“Thank you,” Sally said, reaching for a spoon.
“Is that all you’re eating?” Rick asked when they were alone again.
All? It was at least twice as much as she usually ate for breakfast. She glanced at his plate, piled high with bacon, eggs, bacon, hash browns, and more bacon.
As if their plates were a reminder of the differences that had drawn them apart, their gazes clashed and held for a moment before they both looked away.
Fortunately, there was a lot to look at. The dining room was decked out in enough Christmas splendor to make a great magazine cover. Garlands of greenery hung from the crystal chandelier. Holly and poinsettias decorated the dining room table. Even the pictures on the walls and the large mirror over the buffet were draped with silver strands of tinsel.
From the parlor came the sound of Toby’s voice. The heavenly host was alive and well.
Fork in hand, Rick watched her fill her cup, eyebrows raised. “Since when did you start drinking coffee?”
“Since it was declared healthy for you.”
He stabbed his fork into his hash browns. “One day they’ll declare bacon healthy. Mark my words.”
“I hope for your sake they do,” she said. Come to think of it, they never could agree on what to eat. Or where to dine. Their relationship might have had a better chance of working had they avoided meals.
For the next few minutes only Toby’s voice broke the silence. Then suddenly Rick chuckled.
“What’s so funny?” she asked.
“Toby’s heavenly host reminds me of something. Remember the time you got your ponytail caught in your wings?”
“You should talk.” She stabbed a piece of melon with her fork. “You were so embarrassed at being an angel, you told everyone you were a mangel.”
His eyes lit with humor. “I thought that was the word for male angel. I didn’t know mangel was a sugar beet.” He shook his fork. “At least I didn’t get into a fight on stage.”
She groaned inwardly. He would have to bring that up. It happened the year she played Mary and Jerry what’s-his-name played Joseph. “That’s because Jerry insisted baby Jesus was a girl,” she said defensively.
“A likely story.” He took a sip of coffee. “Remember the time Billy Reynolds dropped his candle and set fire to the stage curtains?”
The memories kept coming and so did the laughter.
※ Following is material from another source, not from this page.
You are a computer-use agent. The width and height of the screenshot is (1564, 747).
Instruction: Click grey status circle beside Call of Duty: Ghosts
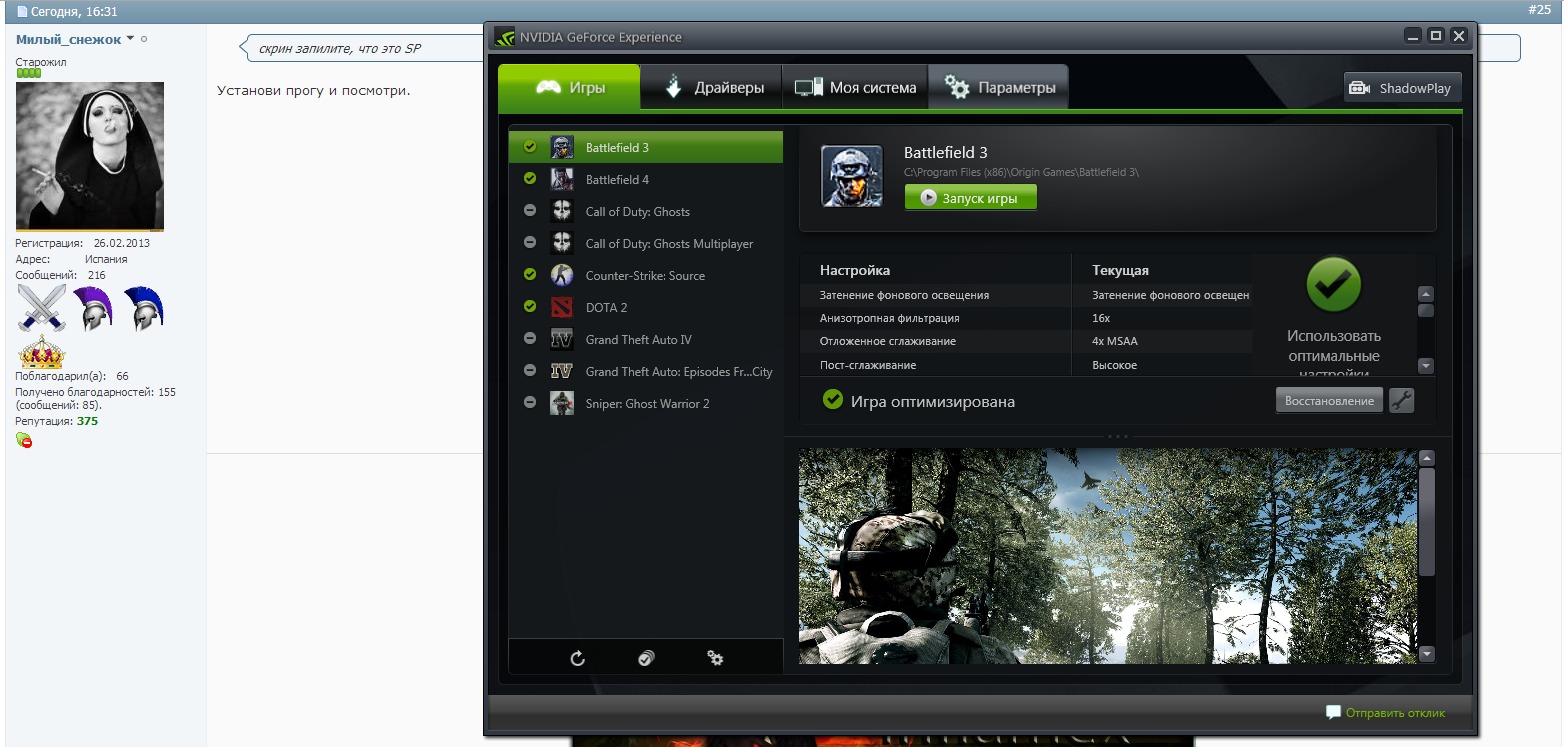tap(530, 212)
It was like old times again, before their differences got in the way. Remembering how it all ended, she felt an old familiar ache. It seemed like they couldn’t agree on anything. She hated the blow-’em-up movies he picked. He had no patience for the kiss-and-sob films she favored. She liked soft rock, and his music of choice was country. But the main source of conflict was his family business. When she looked at a tree, she saw no less than a miracle. In contrast, Rick judged a tree by how many board feet it produced.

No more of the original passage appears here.